User Guide for ESPRI Data services
The primary purpose of the ESPRI data repository is to serve the scientific and academic community. ESPRI provides access to various observational datasets and numerical simulations for IPSL laboratories and their partners through a central data repository infrastructure. Data analysis can be easily facilitated with HPC computing facilities. ESPRI centralizes many data products of interest to the Earth science community, such as climate model simulations, satellite products, ground-based datasets, operational analyses and forecasts, reanalyses, and more.
This document presents a « quick-start » guide to introduce users to ESPRI data and services. Additional details can be found in the ESPRI data management plan if needed.
We offer different data services to the scientific community, as described below. For certain services, it’s necessary to create an account on the ESPRI mesocentre.
Data discovery and access facilities depend on the type of data and user profiles. Users with access to ESPRI computing center resources can benefit from advanced data access interfaces or direct access to the file system hosting the data trees.
Once connected via SSH to the Spirit/X clusters, you have access to all the community data centralised in the /bdd root directory.
Depending on the dataset, an embargo period can be set up to restrict access to a specific group of users. In this case, specific authentication and authorizations are set up to filter access through Unix permissions. The duration of the embargo period is defined according to the rules of the governing institutions. If an embargo period is established, it typically lasts 6 months to restrict access to principal investigators. It then extends to scientific partners for between 6 months and up to two years after data acquisition, and then opens to the public after that.
ESPRI provides access to resources through a JupyterHub that is focused on research activities, including:
- the Pangeo suite
- access to ESPRI data catalogues.
- job submission on SpiritX cluster.
intake is a lightweight set of tools for loading and sharing data in data science projects through Python environments.
It helps you to:
- Discover data by being agnostic to its storage location and archive organisation.
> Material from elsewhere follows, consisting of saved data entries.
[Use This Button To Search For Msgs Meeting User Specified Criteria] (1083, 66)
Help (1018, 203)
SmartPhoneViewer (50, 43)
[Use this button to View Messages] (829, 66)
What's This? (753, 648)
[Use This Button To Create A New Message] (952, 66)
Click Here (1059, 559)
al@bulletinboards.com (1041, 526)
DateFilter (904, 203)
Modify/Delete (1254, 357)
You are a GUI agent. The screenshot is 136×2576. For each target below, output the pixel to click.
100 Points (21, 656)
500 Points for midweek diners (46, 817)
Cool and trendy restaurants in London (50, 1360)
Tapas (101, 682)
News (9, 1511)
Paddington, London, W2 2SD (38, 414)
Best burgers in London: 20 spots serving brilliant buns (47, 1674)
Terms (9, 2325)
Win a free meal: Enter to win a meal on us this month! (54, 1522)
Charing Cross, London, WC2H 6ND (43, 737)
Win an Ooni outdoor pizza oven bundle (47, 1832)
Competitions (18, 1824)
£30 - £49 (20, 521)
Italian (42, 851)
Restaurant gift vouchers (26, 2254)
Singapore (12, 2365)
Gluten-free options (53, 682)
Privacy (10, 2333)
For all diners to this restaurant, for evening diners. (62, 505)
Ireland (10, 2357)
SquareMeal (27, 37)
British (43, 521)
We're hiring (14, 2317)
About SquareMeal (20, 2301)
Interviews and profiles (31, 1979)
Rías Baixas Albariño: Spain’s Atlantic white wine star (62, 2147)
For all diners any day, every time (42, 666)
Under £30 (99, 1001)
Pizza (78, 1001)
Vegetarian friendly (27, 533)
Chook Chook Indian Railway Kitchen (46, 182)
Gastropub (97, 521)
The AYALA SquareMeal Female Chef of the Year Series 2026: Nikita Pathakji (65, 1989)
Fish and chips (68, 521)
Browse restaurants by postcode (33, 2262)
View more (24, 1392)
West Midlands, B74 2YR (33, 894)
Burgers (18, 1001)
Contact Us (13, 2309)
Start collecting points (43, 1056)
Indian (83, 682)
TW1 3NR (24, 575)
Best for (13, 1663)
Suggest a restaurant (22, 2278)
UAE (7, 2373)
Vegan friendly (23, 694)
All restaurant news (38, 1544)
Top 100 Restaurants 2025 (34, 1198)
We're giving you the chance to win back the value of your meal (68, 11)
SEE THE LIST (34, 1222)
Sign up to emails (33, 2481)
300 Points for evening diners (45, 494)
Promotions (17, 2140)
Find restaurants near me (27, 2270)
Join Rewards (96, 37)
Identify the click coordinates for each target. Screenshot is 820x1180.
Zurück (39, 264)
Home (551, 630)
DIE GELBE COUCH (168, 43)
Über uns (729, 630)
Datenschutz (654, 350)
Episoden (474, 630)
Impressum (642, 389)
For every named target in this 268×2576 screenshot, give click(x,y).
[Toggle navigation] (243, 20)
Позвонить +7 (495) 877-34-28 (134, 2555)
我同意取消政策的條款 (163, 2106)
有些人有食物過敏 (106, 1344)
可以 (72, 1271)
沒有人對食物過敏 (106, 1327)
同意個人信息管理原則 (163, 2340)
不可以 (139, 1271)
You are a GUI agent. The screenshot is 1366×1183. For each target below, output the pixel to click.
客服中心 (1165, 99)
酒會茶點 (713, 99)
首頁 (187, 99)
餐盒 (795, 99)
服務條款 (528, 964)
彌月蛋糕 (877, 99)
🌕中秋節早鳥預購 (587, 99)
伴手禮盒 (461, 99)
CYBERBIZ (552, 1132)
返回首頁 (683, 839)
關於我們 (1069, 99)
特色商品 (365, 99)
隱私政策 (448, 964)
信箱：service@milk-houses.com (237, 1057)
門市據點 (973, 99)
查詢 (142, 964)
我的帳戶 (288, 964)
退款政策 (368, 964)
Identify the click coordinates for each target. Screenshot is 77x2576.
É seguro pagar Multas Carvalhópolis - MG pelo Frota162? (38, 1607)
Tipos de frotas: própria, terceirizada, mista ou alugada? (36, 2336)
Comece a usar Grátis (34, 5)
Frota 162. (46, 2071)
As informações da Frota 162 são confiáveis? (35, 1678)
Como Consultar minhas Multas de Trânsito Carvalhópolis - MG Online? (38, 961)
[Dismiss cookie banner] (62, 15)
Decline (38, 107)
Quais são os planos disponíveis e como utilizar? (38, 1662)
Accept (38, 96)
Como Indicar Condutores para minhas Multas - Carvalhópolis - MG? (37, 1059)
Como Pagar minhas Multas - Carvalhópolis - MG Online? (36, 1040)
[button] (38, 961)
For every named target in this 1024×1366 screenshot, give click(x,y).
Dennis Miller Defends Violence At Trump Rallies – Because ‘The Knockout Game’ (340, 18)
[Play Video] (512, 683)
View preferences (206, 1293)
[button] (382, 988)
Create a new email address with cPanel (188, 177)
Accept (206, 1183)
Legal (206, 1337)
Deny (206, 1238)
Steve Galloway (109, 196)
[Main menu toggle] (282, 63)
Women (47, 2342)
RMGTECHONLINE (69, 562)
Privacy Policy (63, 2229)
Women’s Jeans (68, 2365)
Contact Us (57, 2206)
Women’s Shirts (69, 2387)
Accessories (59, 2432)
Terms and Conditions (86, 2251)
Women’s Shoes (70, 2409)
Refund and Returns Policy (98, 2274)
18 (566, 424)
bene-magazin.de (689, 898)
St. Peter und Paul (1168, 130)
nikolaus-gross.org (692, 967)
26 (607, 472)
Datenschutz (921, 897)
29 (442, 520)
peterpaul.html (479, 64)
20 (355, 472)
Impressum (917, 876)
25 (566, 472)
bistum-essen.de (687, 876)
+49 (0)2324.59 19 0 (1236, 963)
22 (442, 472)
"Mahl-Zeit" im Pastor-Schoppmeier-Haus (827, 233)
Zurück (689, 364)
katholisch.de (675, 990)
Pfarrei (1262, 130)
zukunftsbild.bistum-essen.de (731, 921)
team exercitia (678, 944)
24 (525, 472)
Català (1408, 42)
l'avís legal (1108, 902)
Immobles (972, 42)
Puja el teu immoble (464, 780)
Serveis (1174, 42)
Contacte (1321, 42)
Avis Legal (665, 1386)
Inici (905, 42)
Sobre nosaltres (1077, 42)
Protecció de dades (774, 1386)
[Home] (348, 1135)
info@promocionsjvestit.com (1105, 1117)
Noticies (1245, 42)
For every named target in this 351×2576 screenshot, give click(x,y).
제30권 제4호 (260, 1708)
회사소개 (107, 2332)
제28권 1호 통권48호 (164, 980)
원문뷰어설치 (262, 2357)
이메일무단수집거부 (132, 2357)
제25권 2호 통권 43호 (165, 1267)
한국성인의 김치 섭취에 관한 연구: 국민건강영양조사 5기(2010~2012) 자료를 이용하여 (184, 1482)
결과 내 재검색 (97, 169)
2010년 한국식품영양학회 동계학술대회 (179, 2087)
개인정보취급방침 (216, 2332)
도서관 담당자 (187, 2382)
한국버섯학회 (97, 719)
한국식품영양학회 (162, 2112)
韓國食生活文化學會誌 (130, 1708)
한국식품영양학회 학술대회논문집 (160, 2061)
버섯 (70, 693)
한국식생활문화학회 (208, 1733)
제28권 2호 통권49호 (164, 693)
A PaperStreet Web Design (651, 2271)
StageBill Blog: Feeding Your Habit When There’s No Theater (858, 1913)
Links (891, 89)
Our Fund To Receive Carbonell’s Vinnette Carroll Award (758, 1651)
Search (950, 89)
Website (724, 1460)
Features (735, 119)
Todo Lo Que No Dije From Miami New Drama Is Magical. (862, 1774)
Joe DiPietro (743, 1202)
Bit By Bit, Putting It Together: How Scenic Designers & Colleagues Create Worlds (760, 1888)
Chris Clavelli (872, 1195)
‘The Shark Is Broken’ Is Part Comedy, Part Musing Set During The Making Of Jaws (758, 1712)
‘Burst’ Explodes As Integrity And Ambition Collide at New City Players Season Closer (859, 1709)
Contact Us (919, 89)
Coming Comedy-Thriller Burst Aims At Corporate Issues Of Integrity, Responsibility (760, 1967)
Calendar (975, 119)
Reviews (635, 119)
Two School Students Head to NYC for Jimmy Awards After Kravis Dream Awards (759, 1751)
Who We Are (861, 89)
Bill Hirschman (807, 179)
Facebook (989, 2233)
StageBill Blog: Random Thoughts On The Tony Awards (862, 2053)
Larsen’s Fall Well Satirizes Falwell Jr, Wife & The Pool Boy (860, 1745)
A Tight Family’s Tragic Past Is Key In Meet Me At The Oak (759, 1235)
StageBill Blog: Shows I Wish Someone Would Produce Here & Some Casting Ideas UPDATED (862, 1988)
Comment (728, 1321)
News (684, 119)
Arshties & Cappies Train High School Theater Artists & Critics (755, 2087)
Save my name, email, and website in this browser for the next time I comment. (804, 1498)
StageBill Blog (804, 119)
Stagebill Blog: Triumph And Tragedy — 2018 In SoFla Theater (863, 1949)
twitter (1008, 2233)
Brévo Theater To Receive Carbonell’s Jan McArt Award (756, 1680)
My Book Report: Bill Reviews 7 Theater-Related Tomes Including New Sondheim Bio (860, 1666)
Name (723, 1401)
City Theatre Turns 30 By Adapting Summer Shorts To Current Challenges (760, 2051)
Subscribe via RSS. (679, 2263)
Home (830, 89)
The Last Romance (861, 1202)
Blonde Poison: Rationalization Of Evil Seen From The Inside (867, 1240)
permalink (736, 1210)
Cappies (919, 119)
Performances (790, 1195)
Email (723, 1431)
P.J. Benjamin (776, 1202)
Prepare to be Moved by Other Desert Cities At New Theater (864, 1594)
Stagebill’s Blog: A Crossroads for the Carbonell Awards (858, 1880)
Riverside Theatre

- Load data from a variety of formats into containers such as Pandas dataframes, Python lists, NumPy arrays, etc.
- Describe and store datasets in catalogue files for easy reuse and sharing between projects and with others.
- Get native aggregations on different dimensions (time, members).
For the moment, this catalogue only serves climate simulation data and can be accessed via the following path: /bdd/intake-catalogs/cmip-cordex.yml
Data and workspaces directory structure
Each user has by default 3 workspaces on each cluster on IPSL-X or IPSL-SU:
- Home user workspace for sources, executables, etc.
- $HOME, or /home/$USER directory
- User data directory for your own small datasets, intermediate data, test, etc.
- /homedata/$USER/ (on MESO IPSL-X )
- /data/$USER/ (on MESO IPSL-SU)
- Scratch Folder : for temporary file, models checkpoints, data reorganisation.
- /scratchu/$USER/ (on MESO IPSL-SU)
- /scratchx/$USER/ (on MESO IPSL-X )
|Mesocentre IPSL –X (SPIRITX)
|32 Go (300 000 files)
|1 To (300 000 files)
|2 To (300 000 files)
|Mesocentre IPSL-SU ( SPIRIT)
|32 Go (300 000 files)
|1 To (300 000 files)
|2 To (300 000 files)
To find out the occupancy rate of your disk space, use the “quotas “command.
Data directories on /bdd
The community data centralised in the root directory /bdd (e.g base de données) are databases managed entirely by ESPRI, which is responsible for maintaining the storage space and the data.
You can access the data on /bdd directly from your programs without having to copy them to your user space. Note that it’s better to always use the absolute path /bdd in your code, because we might move the data to underlying file systems.
Each cluster has remote access to all filesystems on the other cluster, but only in read-only mode. To improve data access, it is advisable to work on the closest cluster (IPSL-X or IPSL-UPMC) to the dataset you want to use.
For datasets with restricted access, send an access request to our support : email@example.com.
Some dataset are too big to be hosted in our datacenter (CMIP, etc.). They are remotely accessed from national french research computing center (IDRIS and TGCC). Access may be interrupted if the national computing centre is undergoing maintenance, or experiencing infrastructure or network problems.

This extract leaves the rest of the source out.